И вот чудо: в бараке №10 Аушвица, там, где сама земля пропитана страданием, на пять минут не стало ни жертв, ни убийц. Только люди. Одни – впервые за долгие месяцы, вспомнившие, что ими остаются. Другие – неожиданно для себя осознавшие, что ими все еще могут быть.
Когда Альма закончила играть, первыми зааплодировали женщины-узницы, а следом – Мария Мандель с офицерами. Виртуозная игра скрипачки поразила ее в самое сердце.
Пока звучала скрипка, мысли Мандель унеслись в Германию. В детство, где она – тринадцатилетняя девочка с косичками, – каталась на велосипеде по полю возле дома. Там было легко и свободно. Там были родители. Там не было концлагеря, узников, которых нужно убивать во имя «чистоты нации». Тех самых, что порой являлись ей в ночных кошмарах, заставляя просыпаться в холодном поту.
Там все было просто. А здесь…
На ее глаза навернулись слезы, и она не сразу осознала, что музыка стихла. Альма уже не играла, а стояла, вопросительно глядя на нее. Прошло несколько мгновений, прежде чем Мандель пришла в себя. Она улыбнулась скрипачке, а про себя подумала:
«Нет, она не просто музыкант. Наверняка играла в оркестре – в филармонии, не иначе. Так виртуозно владеть скрипкой может только профессионал. Это не та музыка, что звучит в кабаках или на свадьбах…»
– Ты раньше работала профессиональным музыкантом? – спросила она Альму.
– Да, – коротко ответила та.
Мандель прищурилась.
– И где же ты играла? В какой филармонии?
Голос Альмы прозвучал ровно, но в нем слышалась гордость:
– В Вене. У меня был собственный женский оркестр. Лучшие залы Европы аплодировали мне стоя.
Офицеры переглянулись. Мандель медленно обвела взглядом Альму, будто видя ее впервые.
– Тебе рукоплескали лучшие театры Европы? – ее голос дрогнул. – Кто ты?
Тишина повисла густым, почти осязаемым пологом.
– Я – Альма Розе.
Имя словно электрический разряд, пронзило воздух.
– Меня арестовали в Париже после концерта – за еврейскую кровь. Несколько месяцев тюрьмы…а потом – сюда.
Изумление отразилось не только на лицах Мандель и офицеров. По рядам женщин пробежал шепот, будто ветер по сухой траве:
«Альма Розе…Вторая скрипка Европы…Боже, это же она!».
– Ты…правда та самая Альма Розе? – после тяжелой паузы спросила Мария.
– Да, – просто ответила Альма, глядя ей прямо в глаза.
– Вот это сюрприз! – Мандель резко рассмеялась, и смех этот прозвучал неестественно в сером лагерном воздухе. – Ну ладно…Что ты там просила принести?
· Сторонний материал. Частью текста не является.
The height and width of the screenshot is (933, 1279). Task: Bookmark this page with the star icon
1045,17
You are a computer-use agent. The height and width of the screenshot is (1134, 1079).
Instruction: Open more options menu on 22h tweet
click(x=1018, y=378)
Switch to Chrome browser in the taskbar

– Одеяла и матрасы. Невыносимо спать на голой земле.
Мария задержала взгляд на ранах на лице и руках, которые остались после побоев.
– Принесут. Все принесут, – она резко повернулась к охраннику, тому самому, что бил Альму минуту назад. – Немедленно обеспечьте их барак одеялами и матрасами. Всех.
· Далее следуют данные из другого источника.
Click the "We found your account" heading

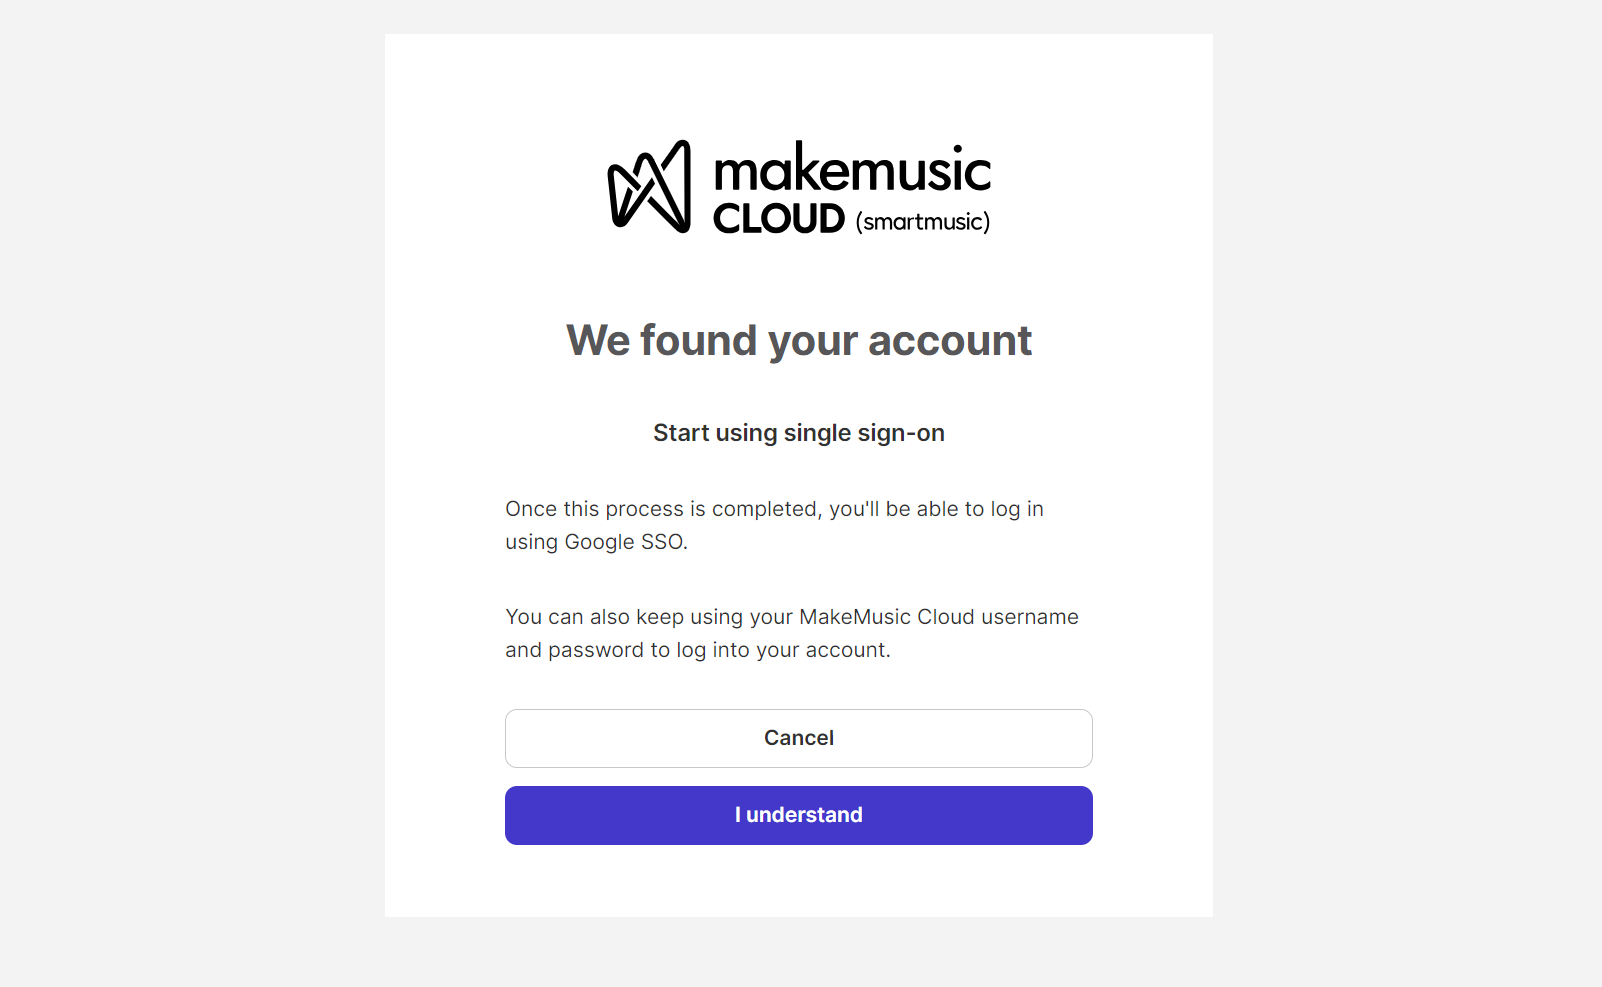tap(798, 341)
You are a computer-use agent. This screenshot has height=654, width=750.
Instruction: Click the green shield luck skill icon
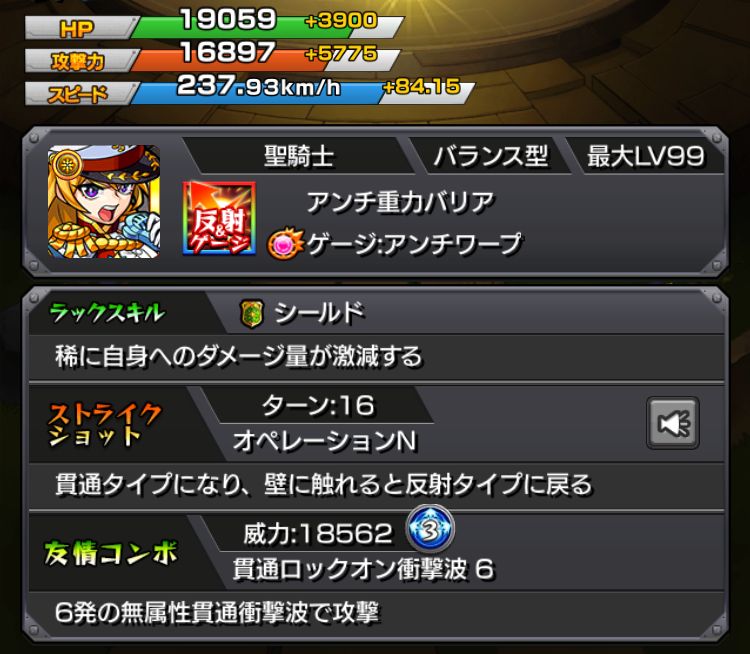tap(252, 314)
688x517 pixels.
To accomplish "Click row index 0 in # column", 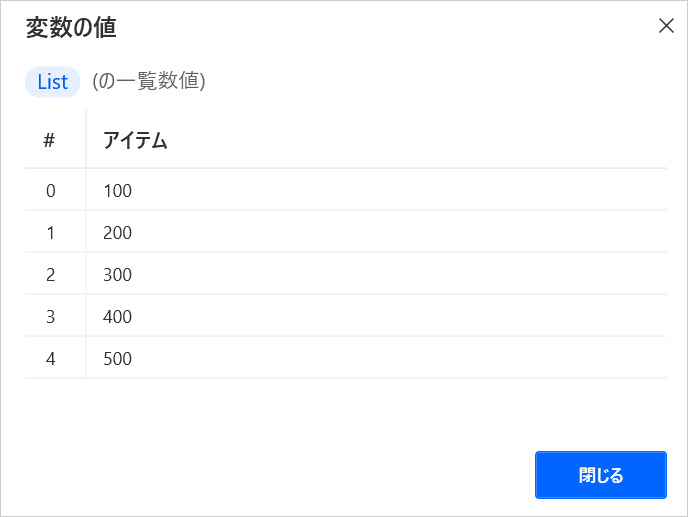I will (x=50, y=190).
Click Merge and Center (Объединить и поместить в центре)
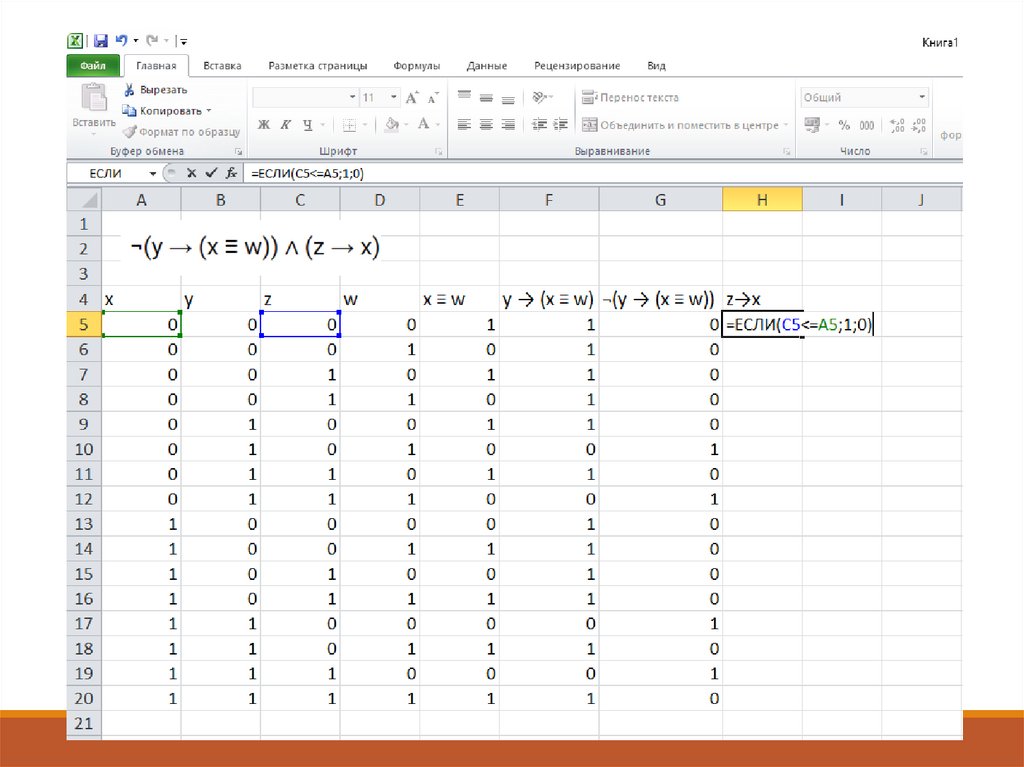 pyautogui.click(x=680, y=125)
Охранник замер на мгновение. Его пальцы непроизвольно сжались – он явно представлял, как они впиваются в шею Альмы. Но приказ есть приказ.
– Слушаюсь, шарфюрер, – сквозь зубы выдавил он и медленно зашагал прочь, спиной выражая весь свой немой гнев. Он ненавидел ее. Ненавидел за талант, за гордость, за то, что она, еврейка, осмелилась быть лучше него.
А Альма стояла, чувствуя на себе взгляды женщин – теперь уже не только испуганные, но и с проблесками надежды.
Ему казалось, что она слишком горда и надменна для узницы концлагеря. Но куда больше его удивило и озадачило то, что Мария Мандель – самая суровая комендантша лагеря – внезапно проявила к скрипачке симпатию и даже выполняла ее просьбу. Пусть и нехотя, он отправился исполнять поручение: ослушаться приказа главной надзирательницы женского блока значило подписать себе смертный приговор.